--- Start Provided material ---

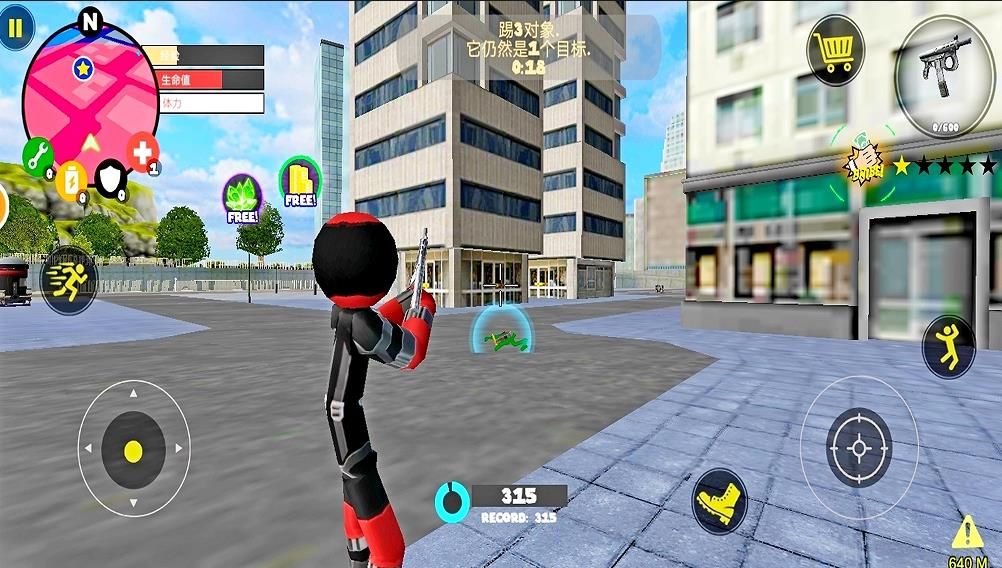Tap the yellow stickman jump button
Screen dimensions: 1002x568
tap(948, 346)
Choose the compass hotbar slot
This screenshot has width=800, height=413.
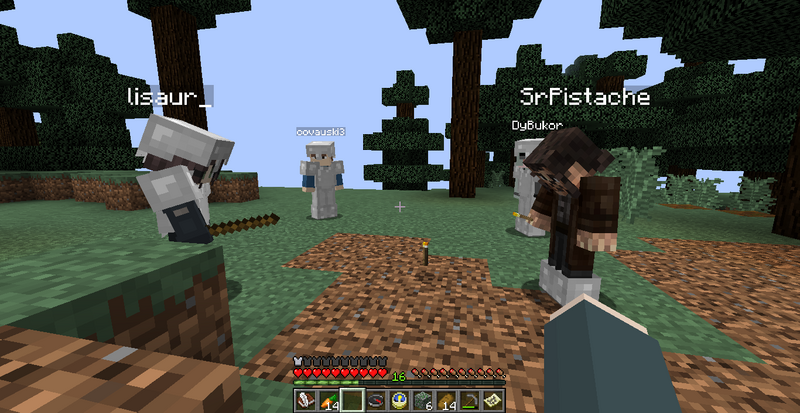click(x=374, y=400)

--- End Provided material ---

Print the rows word for word, from the line with "Choose the compass hotbar slot" through the last line of the rows, and leave the pictures out.

Answer to the task »
Choose the compass hotbar slot
This screenshot has width=800, height=413.
click(x=374, y=400)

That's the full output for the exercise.